Molecular Properties of Soluble Cytochrome c-552 and Its Participation in Sulfur Metabolism of Oscillatoria Strain Bo32

Abstract

Many cyanobacteria are not only able to perform an oxygenic photosynthesis with water as electron donor but also an anoxygenic one by using sulfide [1—3]. The last mentioned process also provides the organisms with enough energy to maintain their metabolism. Sulfide penetrates into the cells and can inhibit the electron transport from photosystem II (PS II) to photosystem I (PS I), even at low concentrations; probably by binding at the plastoquinone pool so that oxygen is no longer produced [4,5]. Since the binding of sulfide is reversible, oxygenic photosynthesis immediately starts again when sulfide has disappeared from the environment of the cells [6]. Studies with Oscillatoria limneticahave shown that PS II is already inhibited by sulfide concentrations > 0.1 mM and that the organism then performs a PS II independent anoxygenic photosynthesis only with PS I, as known for anoxygenic phototrophic sulfur bacteria [7,8]. Under sulfidic conditions and during a lag-time of 2—3 hrs, a sulfide-quinone reductase (SQR) is synthesized by the organism.
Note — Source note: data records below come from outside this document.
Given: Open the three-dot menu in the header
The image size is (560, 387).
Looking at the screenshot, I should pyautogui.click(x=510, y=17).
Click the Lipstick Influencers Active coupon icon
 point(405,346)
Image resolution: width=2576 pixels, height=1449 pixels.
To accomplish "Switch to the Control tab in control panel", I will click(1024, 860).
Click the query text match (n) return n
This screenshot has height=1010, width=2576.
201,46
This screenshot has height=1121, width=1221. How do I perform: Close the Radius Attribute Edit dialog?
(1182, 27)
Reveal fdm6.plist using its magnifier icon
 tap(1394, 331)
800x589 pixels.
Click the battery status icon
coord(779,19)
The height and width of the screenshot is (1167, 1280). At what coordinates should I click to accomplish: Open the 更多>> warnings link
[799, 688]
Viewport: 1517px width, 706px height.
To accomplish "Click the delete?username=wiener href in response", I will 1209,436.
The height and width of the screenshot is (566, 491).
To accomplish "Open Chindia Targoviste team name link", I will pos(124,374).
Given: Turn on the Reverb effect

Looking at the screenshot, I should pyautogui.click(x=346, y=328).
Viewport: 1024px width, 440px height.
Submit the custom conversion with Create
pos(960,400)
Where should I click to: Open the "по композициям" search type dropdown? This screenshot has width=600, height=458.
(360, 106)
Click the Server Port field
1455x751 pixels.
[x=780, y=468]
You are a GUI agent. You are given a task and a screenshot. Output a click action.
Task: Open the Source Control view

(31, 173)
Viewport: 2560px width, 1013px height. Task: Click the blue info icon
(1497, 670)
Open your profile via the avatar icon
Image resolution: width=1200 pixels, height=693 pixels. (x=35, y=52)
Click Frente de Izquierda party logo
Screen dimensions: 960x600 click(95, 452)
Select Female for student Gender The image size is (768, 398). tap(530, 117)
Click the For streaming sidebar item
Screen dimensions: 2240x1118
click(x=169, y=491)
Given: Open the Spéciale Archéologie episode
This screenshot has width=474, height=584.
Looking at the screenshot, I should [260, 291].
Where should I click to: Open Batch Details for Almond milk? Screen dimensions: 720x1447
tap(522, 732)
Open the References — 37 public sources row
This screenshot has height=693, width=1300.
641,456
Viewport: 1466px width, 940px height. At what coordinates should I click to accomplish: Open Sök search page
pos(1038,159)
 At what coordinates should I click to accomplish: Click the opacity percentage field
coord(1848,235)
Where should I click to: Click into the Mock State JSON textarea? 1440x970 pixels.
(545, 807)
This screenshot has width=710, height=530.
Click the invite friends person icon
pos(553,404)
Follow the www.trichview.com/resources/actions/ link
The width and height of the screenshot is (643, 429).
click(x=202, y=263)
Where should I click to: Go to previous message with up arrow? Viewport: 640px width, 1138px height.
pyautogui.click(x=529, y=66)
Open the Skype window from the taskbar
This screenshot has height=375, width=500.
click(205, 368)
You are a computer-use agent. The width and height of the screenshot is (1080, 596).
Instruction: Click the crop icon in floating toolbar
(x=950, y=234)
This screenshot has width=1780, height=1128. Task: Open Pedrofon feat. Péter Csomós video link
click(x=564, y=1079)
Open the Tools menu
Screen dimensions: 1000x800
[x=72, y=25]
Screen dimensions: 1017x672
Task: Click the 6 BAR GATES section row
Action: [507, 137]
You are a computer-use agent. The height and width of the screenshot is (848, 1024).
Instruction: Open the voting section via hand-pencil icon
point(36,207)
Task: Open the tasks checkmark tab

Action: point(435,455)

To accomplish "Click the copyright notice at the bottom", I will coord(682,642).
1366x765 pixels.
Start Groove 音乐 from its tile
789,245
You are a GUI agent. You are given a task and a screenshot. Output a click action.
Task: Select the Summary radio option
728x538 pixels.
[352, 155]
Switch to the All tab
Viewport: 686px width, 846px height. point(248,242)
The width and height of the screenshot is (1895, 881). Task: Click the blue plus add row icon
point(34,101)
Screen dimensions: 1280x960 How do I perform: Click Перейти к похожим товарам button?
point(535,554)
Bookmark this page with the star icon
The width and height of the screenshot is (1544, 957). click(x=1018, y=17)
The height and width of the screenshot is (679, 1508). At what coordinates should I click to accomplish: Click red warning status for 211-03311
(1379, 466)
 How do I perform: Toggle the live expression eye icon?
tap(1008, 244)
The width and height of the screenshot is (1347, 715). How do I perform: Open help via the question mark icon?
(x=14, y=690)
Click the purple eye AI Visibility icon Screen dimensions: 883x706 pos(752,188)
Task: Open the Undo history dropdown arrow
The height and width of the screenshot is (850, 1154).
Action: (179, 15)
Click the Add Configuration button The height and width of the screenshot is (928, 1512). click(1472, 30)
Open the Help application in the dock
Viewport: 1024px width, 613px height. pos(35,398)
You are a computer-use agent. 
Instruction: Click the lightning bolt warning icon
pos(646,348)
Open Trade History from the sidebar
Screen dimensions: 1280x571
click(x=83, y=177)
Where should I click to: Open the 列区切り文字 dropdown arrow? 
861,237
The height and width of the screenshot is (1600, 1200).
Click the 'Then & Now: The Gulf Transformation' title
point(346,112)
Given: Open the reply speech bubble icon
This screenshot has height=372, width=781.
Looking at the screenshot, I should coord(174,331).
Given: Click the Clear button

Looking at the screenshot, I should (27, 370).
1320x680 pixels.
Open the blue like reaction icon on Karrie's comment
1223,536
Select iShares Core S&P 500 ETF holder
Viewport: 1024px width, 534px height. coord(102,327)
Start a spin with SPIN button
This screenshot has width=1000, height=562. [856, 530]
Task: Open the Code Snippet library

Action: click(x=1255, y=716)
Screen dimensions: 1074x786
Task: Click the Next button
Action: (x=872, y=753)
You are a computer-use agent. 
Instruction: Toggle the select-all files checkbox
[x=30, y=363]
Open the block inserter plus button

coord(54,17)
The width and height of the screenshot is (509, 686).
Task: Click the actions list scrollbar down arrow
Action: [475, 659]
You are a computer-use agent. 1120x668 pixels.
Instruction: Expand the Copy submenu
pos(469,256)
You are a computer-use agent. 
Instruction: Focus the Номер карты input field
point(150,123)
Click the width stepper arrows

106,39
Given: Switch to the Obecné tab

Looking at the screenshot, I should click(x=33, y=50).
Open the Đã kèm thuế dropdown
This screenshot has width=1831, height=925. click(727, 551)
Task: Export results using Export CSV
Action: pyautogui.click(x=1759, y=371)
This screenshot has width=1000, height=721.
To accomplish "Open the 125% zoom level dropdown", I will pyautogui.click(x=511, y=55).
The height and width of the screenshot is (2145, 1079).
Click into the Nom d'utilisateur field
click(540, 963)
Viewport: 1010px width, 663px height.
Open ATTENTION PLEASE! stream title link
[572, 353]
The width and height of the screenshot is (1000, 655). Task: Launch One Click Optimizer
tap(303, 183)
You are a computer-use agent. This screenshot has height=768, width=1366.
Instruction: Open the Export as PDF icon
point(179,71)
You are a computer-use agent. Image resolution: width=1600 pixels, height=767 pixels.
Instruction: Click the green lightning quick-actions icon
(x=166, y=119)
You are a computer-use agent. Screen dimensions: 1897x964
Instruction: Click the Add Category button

This enzyme is necessary to drive anoxygenic photosynthesis by transferring electrons from sulfide to the plastoquinol pool of PS I [9,10]. During cyanobacterial anoxygenic photosynthesis, sulfide is oxidized either to elemental sulfur, thiosulfate, sulfite or polysulfides [see 3]. Electron transfer proteins, such as cytochromes, are known to be involved in sulfide or thiosulfate oxidation by anoxyphotobacteria (for review see [11]). While there exist much information on soluble c-type cytochromes from anoxygenic phototrophic sulfur bacteria, only little is known about such electron transfer proteins from cyanobacteria.